モデルになる店がないため、手探り状態で一から進め、「着想からオープンまで7年掛かりました」と笑う。テーブルの上の分厚い鉄板も特別仕様でオーダーした。初めは強火で焼き、余熱で火を通すためにはこれくらいの厚さが必要だとか。表面はカリッとほどよくスパイシーで中は肉本来のうま味が凝縮した、この店でしか味わえないローストビーフ。付け合わせのニンニクやジャガイモ、タマネギもほくほくだ。
目と鼻と舌で楽しめる
アミューズ(最初の一品)のレンコンとバジルのコロッケに続いて、数種類から選べるオードブルは「シャルキュトリーの盛り合わせ」を。シャルキュトリーとは肉の加工品のことで、パテもリエットもハムも自家製だ。

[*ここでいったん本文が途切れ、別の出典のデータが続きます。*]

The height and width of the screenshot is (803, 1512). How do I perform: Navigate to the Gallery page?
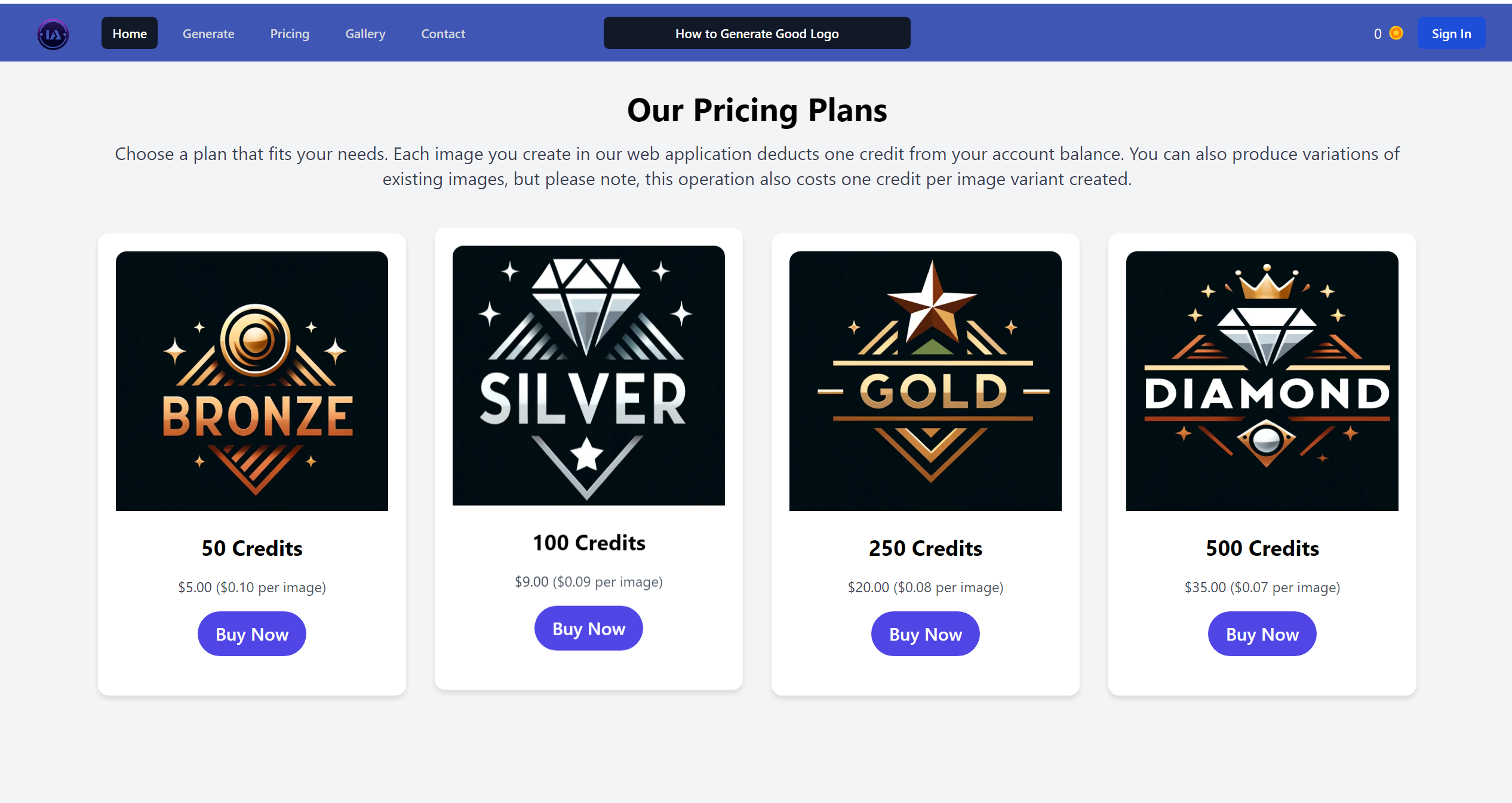coord(365,33)
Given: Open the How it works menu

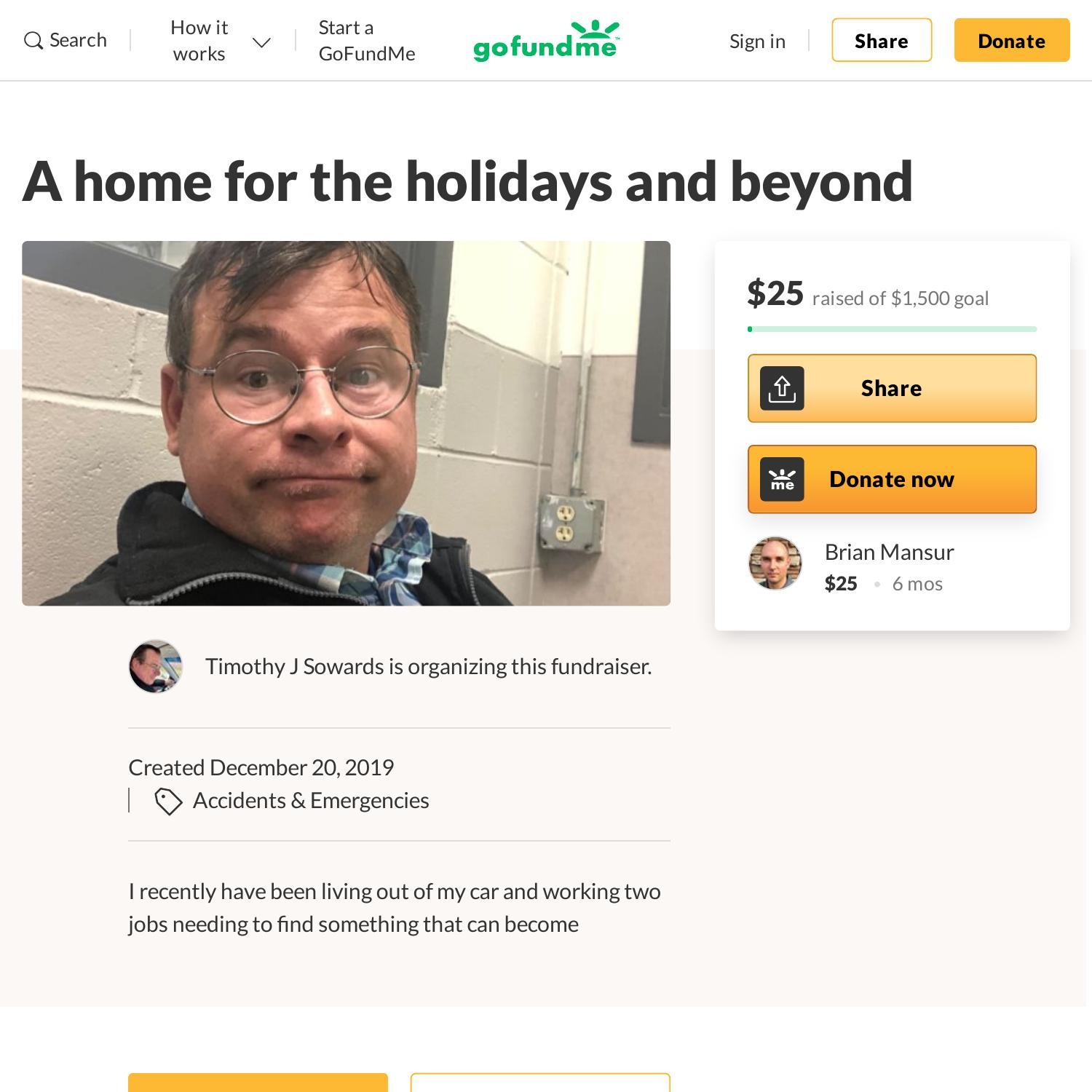Looking at the screenshot, I should pyautogui.click(x=199, y=41).
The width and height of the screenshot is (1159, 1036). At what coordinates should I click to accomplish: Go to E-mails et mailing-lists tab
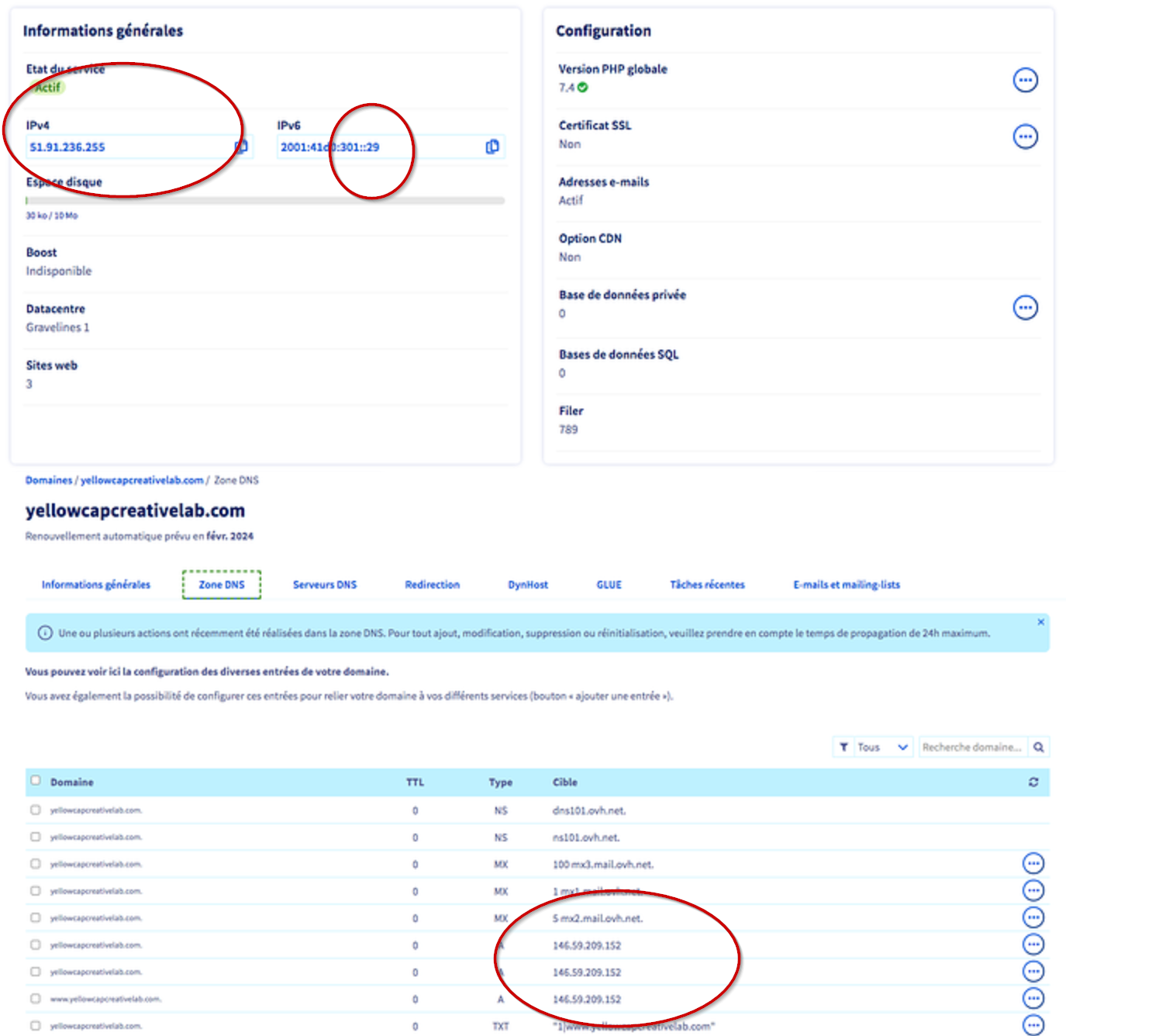pyautogui.click(x=846, y=585)
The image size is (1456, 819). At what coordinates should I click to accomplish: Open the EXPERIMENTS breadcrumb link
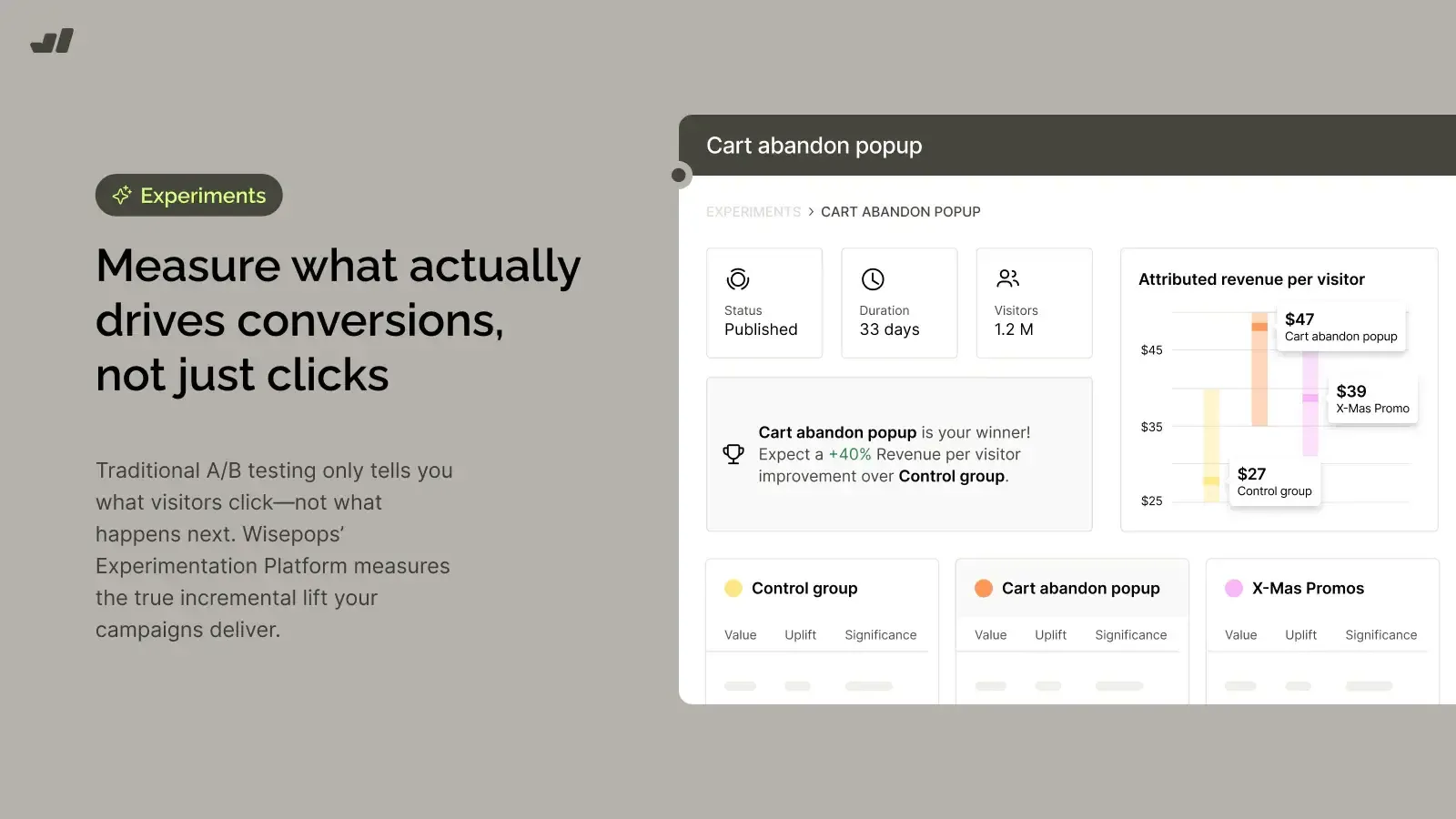click(753, 212)
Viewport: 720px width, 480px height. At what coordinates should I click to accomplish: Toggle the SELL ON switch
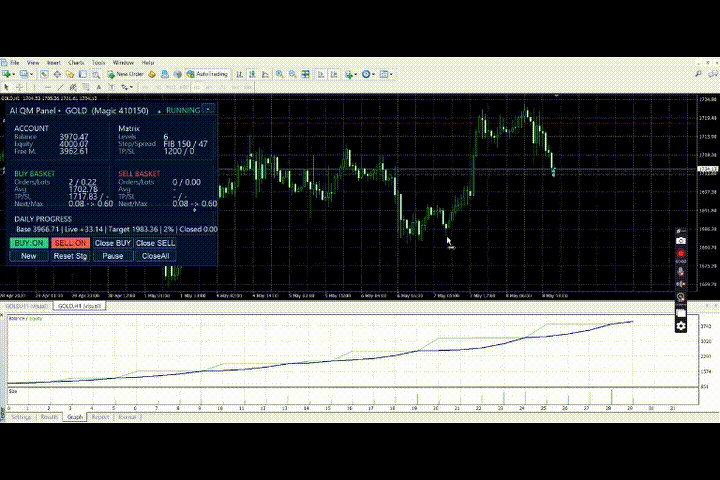[70, 243]
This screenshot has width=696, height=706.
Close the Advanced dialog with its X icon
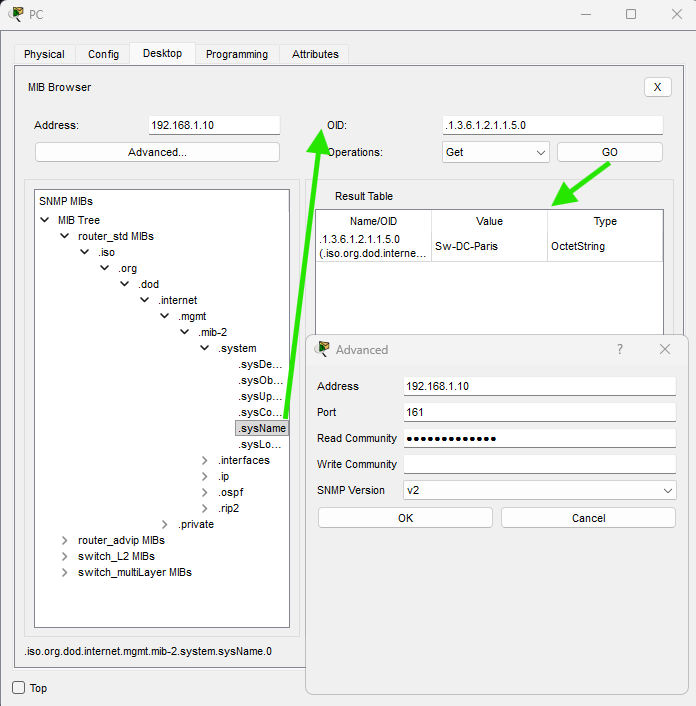click(665, 349)
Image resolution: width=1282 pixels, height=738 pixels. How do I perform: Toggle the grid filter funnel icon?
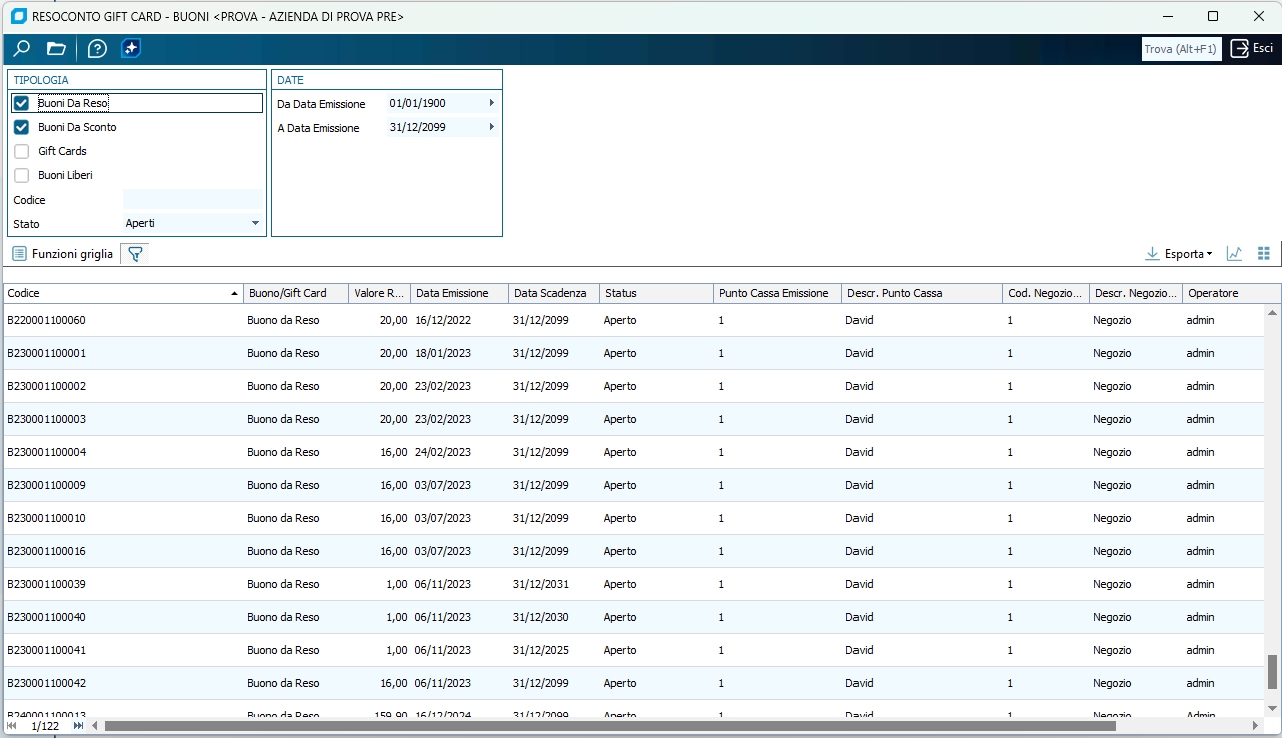135,254
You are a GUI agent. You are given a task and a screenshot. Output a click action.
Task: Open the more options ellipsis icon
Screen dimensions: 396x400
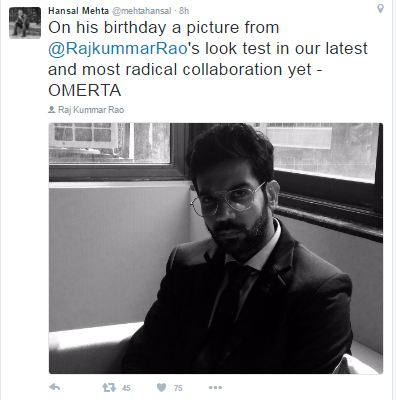(215, 387)
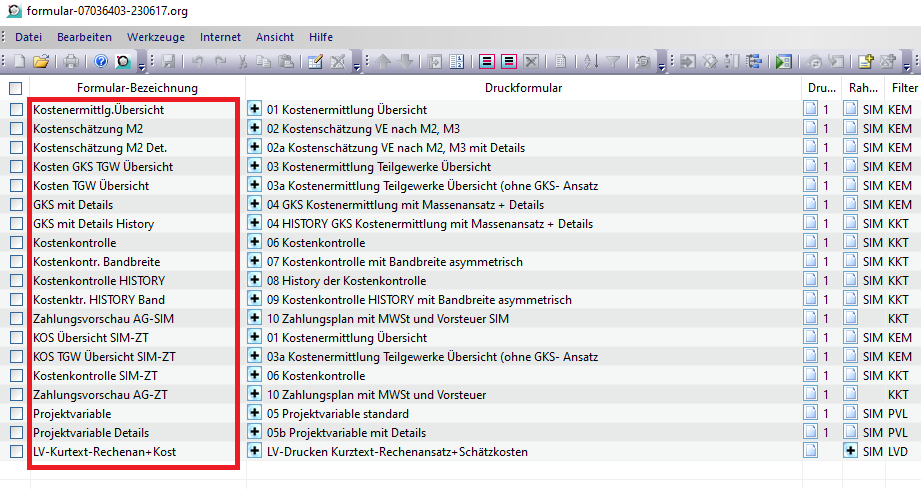Open file using the folder icon
921x489 pixels.
[41, 62]
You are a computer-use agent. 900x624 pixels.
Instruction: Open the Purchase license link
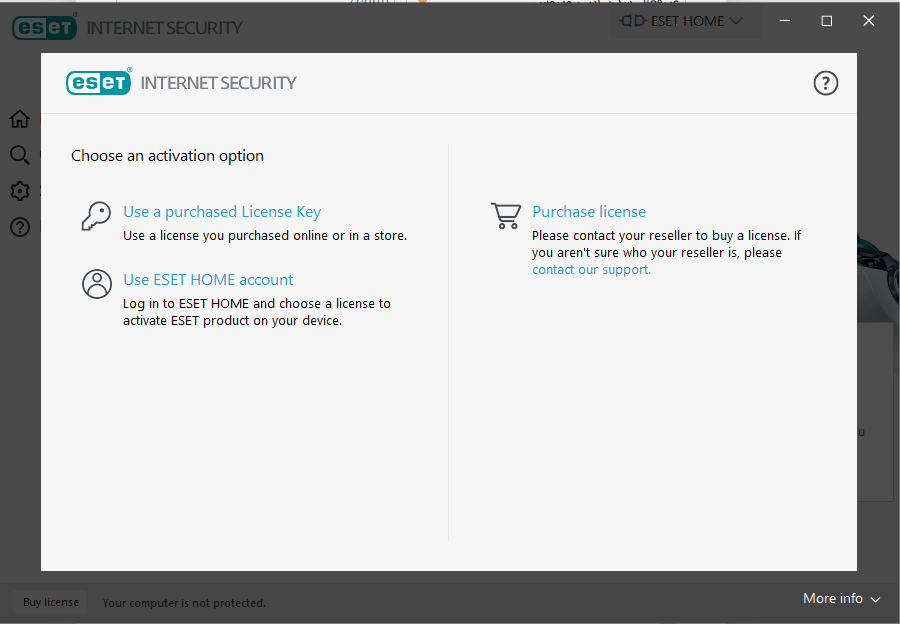click(x=589, y=212)
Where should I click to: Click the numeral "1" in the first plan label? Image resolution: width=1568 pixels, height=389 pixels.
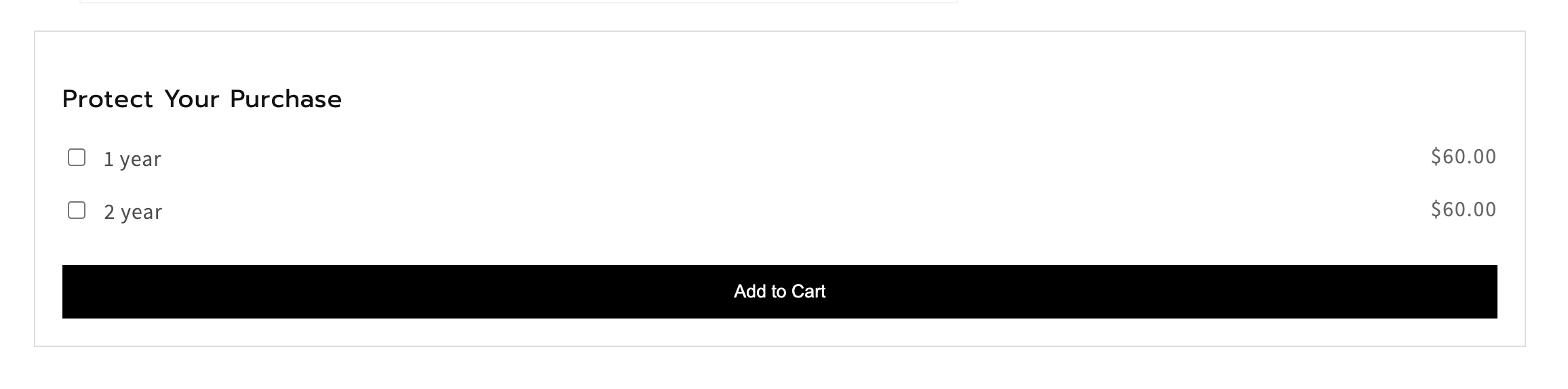(x=109, y=159)
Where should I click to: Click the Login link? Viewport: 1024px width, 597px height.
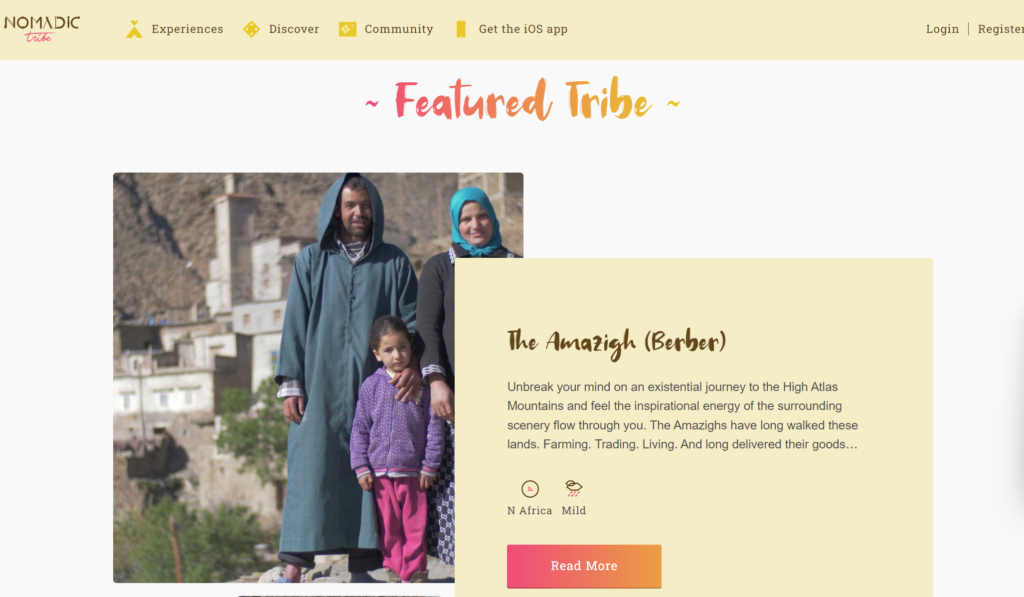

メーンのローストビーフの後にデザートかチーズと飲み物(コーヒーか紅茶)が付いて4000円(税抜き)。
壁には年代物のコーヒーミルが掛かっている。「プジョー」製で、この有名な仏自動車メーカーの前身は歯車やミルなどの金属製造会社だそうだ。このミルでひきたてのコーヒーをいただけるのもうれしい。パフォーマンス(目)、香り(鼻)、味(舌)と存分に楽しめる店だ。